Taking Jokes Seriously: An April 1 Communications Roundup

It’s April Fool’s Day, a day that has seen some epic pranks. Remember baseball’s Sidd Finch and his 168-MPH fastball? Or how about Burger King’s “Left-Handed Whopper?” (Check out this list of great tricks.)

For PR communicators, it’s a great opportunity to connect and engage with your audience in a fun way—a way that can create empathy and great media coverage and long-lasting loyalty. Google is a company that’s a master of the fun (and also cool) April 1 prank. A few years ago, it announced it was changing its name to “Topeka.” One year, it announced a new service called Google Paper, in which all your e-mails would be printed out and delivered to you.

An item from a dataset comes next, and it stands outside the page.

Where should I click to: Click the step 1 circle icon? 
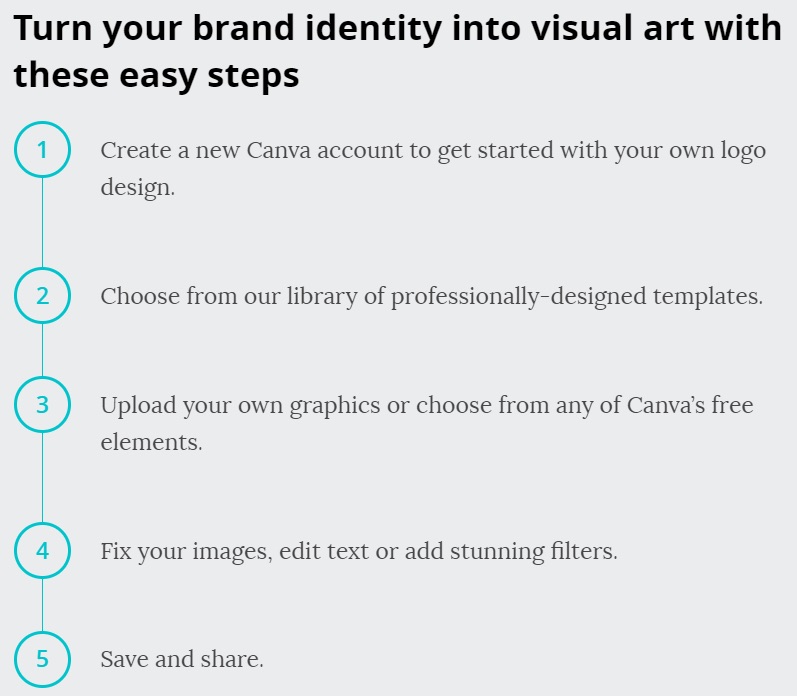click(42, 149)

This year, it announced “Google Nose,” a search service driven by smell.

Also, Google-owned YouTube announced a contest for the greatest video ever.

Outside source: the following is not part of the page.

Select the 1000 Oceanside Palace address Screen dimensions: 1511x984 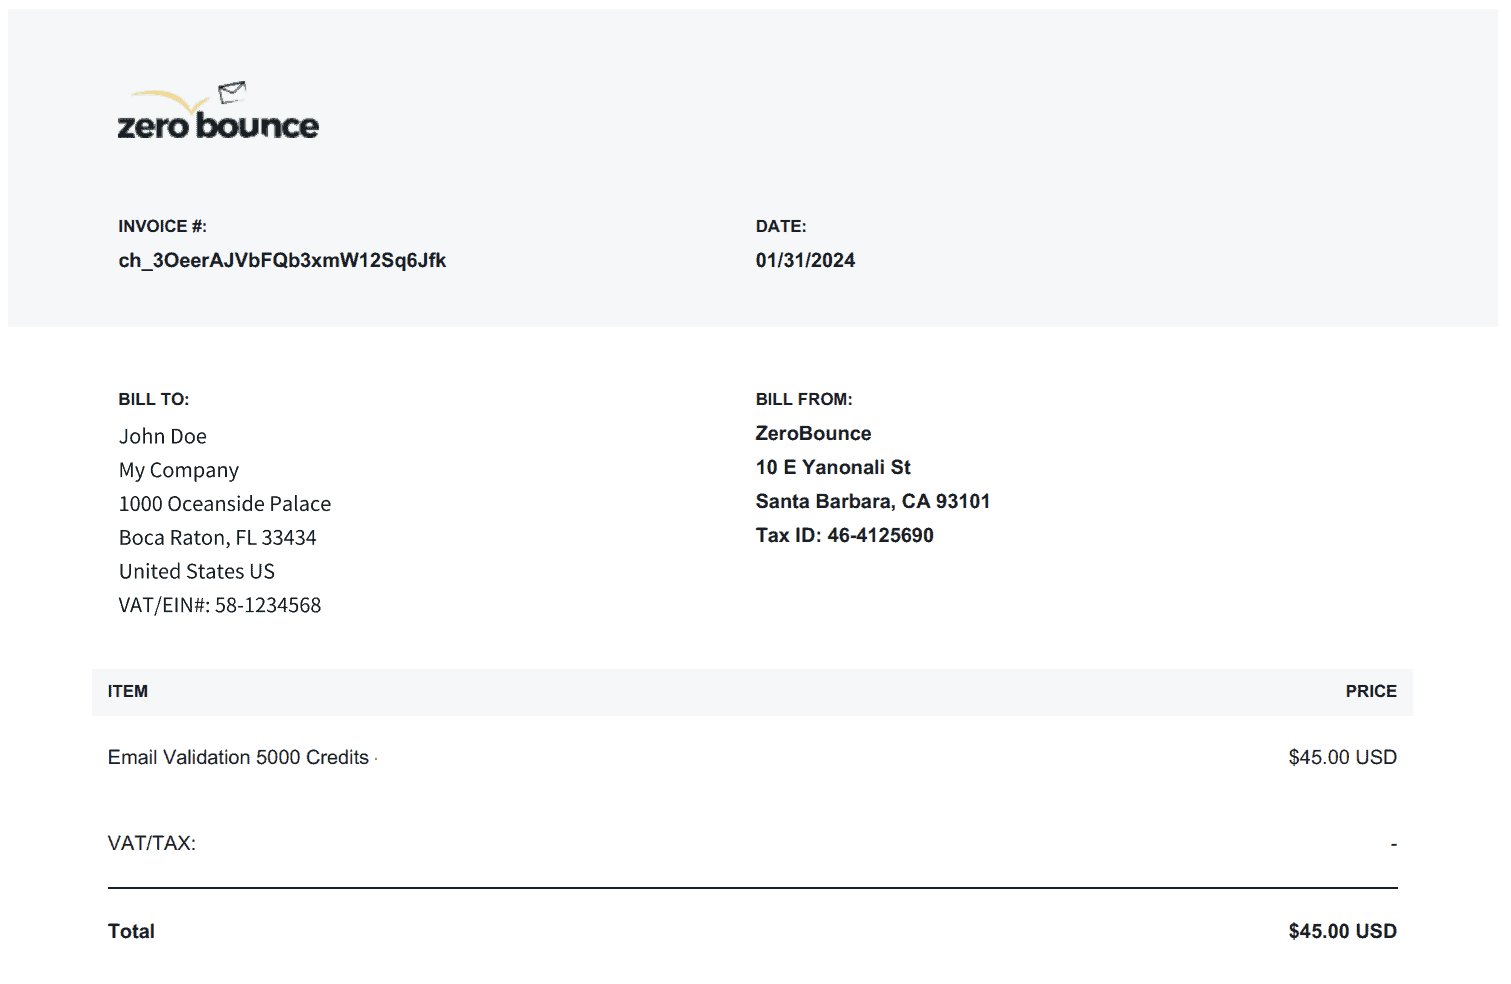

Social media, of course, drives the likelihood that a particularly good prank will go viral, spreading the impact of the joke (for better or worse).

Then again, April Fool’s Day can also be a day where the wheels fall off, where things go wrong and employees go rogue. So watch out.

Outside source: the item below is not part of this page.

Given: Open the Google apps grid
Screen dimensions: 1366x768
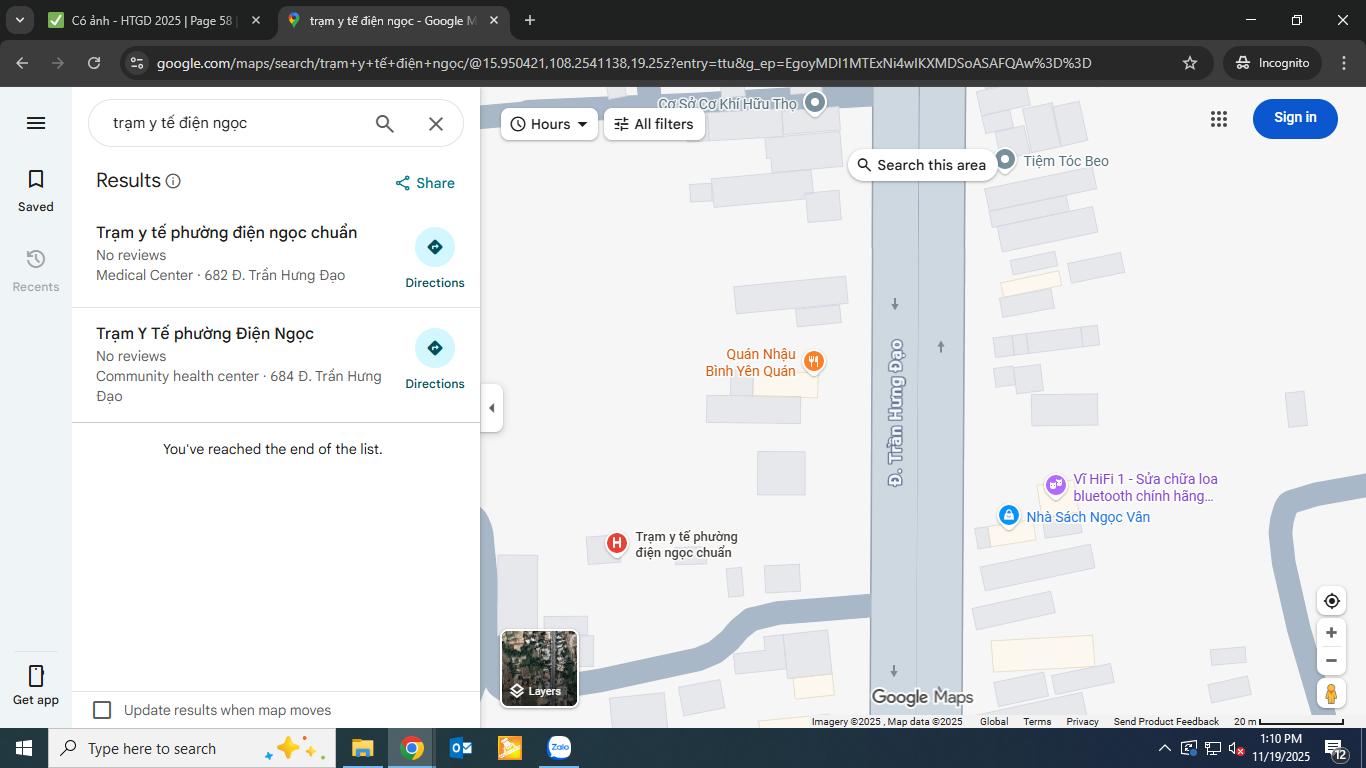Looking at the screenshot, I should coord(1218,118).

With all that in mind, here are a few of this year’s crop:

Virgin’s glass-bottomed plane:
http://www.virgin.com/richard-branson/blog/virgin-atlantic-launches-worlds-first-ever-glass-bottomed-plane

Bacon-flavored mouthwash:
http://www.scopemouthwash.com/bacon/

Ridiculously specific Netflix categories:
http://www.huffingtonpost.com/2013/04/01/netflix-april-fools_n_2992287.html

And here are some stories rounding up this year’s best and worst pranks.

http://www.usatoday.com/story/money/business/2013/04/01/april-fools-day-pranks-scope-virgin-atlantic-ikea/2042451/

http://www.theatlanticwire.com/entertainment/2013/04/best-and-worst-internets-april-fools-day-pranks/63735/

http://www.huffingtonpost.com/2013/04/01/april-fools-day-pranks-2013_n_2991250.html

One response to “Taking Jokes Seriously: An April 1 Communications Roundup

  1. Seriously, do you really consider it a great opportunity to engage? Isn’t it more a way to idiotize consumers, method very well managed by advertising for ages? There’s a HUGE difference on what google does compared to what other brands do. Some of them do it well and more than only a “prank” make people play while think, imagine and create. But mostly of what we see is just BS. Sorry for my sincerity, I admire your research but think, as a PR person, that we should look at the increasing amount of these joking-activities every year from another perspective – and it’s not a funny perspective at all.